Elle détacha de sa robe un éclat clair, petit comme une amande, et le posa dans la paume du jeune homme.
— Quand la nuit sera lourde, il te rappellera que la bonté éclaire. Et si un jour la vallée se vide, si les martinets des forges se taisent, si les hommes partent vers d’autres pays, allume-le au cœur d’une veillée. Il fera revenir les voix et les souvenirs.
Le rocher par lequel Mathieu était entré se rouvrit.
Mathieu se retrouva dehors, la neige craquant sous ses sabots. L’aube grisa le ciel. Il descendit comme chaque jour vers la Catalane. Personne ne crut son histoire — sauf les vieilles qui sourirent sans montrer les dents. Il glissa l’éclat dans une petite bourse et n’en parla plus.
Les années passèrent. Les forges à la Catalane s’éteignirent peu à peu. Les martinets se turent. Et beaucoup partirent vers d’autres mines et d’autres usines, au nord comme au sud.
L’hiver, pourtant, certains soirs, on se réunissait encore pour filer, réparer, conter. Ce soir-là, Mathieu était devenu un homme. Il posa sa bourse au bord du feu, souffla sur la flamme, et l’éclat prit une lueur de lune. La pièce s’éclaira d’une clarté douce. Les enfants ouvrirent de grands yeux, les vieux cessèrent de tousser.
Alors un ouvrier italien, qui connaissait par cœur les chansons de sa mère, entreprit « La biondina in gondoleta ». La salle répondit, en tapant du pied, comme si la montagne elle-même battait la mesure. Un homme d’Allemagne parla d’un atelier où la fonte devenait statue. Une femme du Portugal évoqua le goût du pain encore chaud, partagé à la porte d’une grange.
Et la vallée, l’espace d’une veillée, fut pleine de monde et de langues, comme un marché d’été.
Mathieu sourit : le Palais tenait parole.
On dit que cette lumière ne quittait pas la maison tant qu’on y accueillait l’étranger et qu’on partageait la soupe. Quand on fermait la porte à quelqu’un, la flamme faiblissait.
On ne sait pas ce que devint Mathieu. Certains disent qu’il s’en alla un jour au-delà des cols, emportant son éclat, pour allumer des veillées là où les siens avaient migré. D’autres jurent qu’il repose à Goulier et que son cristal sommeille sous une dalle de l’église Saint-Michel, prêt à luire si un enfant curieux sait écouter les pas d’une fourmi.

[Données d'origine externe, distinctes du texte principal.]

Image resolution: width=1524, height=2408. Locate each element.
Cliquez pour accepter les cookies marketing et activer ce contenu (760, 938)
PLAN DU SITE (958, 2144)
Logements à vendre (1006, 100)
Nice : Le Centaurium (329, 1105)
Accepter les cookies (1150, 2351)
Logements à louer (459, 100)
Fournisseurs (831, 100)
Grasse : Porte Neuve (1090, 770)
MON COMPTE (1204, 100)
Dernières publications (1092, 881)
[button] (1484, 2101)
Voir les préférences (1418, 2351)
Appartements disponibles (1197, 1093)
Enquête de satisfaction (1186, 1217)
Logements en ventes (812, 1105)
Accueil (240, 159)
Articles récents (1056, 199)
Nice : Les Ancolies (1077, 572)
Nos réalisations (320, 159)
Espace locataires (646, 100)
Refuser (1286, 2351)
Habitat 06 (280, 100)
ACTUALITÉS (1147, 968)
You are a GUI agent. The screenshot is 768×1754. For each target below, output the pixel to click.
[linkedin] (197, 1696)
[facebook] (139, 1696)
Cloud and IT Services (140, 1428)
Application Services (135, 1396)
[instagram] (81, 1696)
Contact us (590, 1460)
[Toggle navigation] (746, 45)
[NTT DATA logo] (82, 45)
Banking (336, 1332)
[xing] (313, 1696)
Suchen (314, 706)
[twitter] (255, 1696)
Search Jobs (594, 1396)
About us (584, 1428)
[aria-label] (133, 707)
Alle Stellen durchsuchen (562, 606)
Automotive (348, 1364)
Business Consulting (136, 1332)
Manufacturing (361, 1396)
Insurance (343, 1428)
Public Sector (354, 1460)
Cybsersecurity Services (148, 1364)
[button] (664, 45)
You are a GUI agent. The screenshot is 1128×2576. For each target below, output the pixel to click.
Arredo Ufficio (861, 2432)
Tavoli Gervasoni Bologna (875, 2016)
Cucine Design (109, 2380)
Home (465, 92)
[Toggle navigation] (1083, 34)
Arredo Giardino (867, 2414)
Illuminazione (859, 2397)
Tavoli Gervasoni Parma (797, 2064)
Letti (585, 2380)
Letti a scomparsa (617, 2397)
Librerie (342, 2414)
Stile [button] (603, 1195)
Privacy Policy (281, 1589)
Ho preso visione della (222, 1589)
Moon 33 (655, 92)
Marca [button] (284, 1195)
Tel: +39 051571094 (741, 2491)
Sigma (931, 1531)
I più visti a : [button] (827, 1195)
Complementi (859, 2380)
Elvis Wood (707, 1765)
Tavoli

Quant au Palais de cristal, il est toujours là — dessous, tout dessous. Il ouvre ses portes quand une main humaine se penche sans écraser.
Et dans l’église Saint-Michel, sous une dalle que personne ne soulève, certains jurent qu’on entend parfois, les nuits de neige, un très léger tintement… comme une clochette de glace.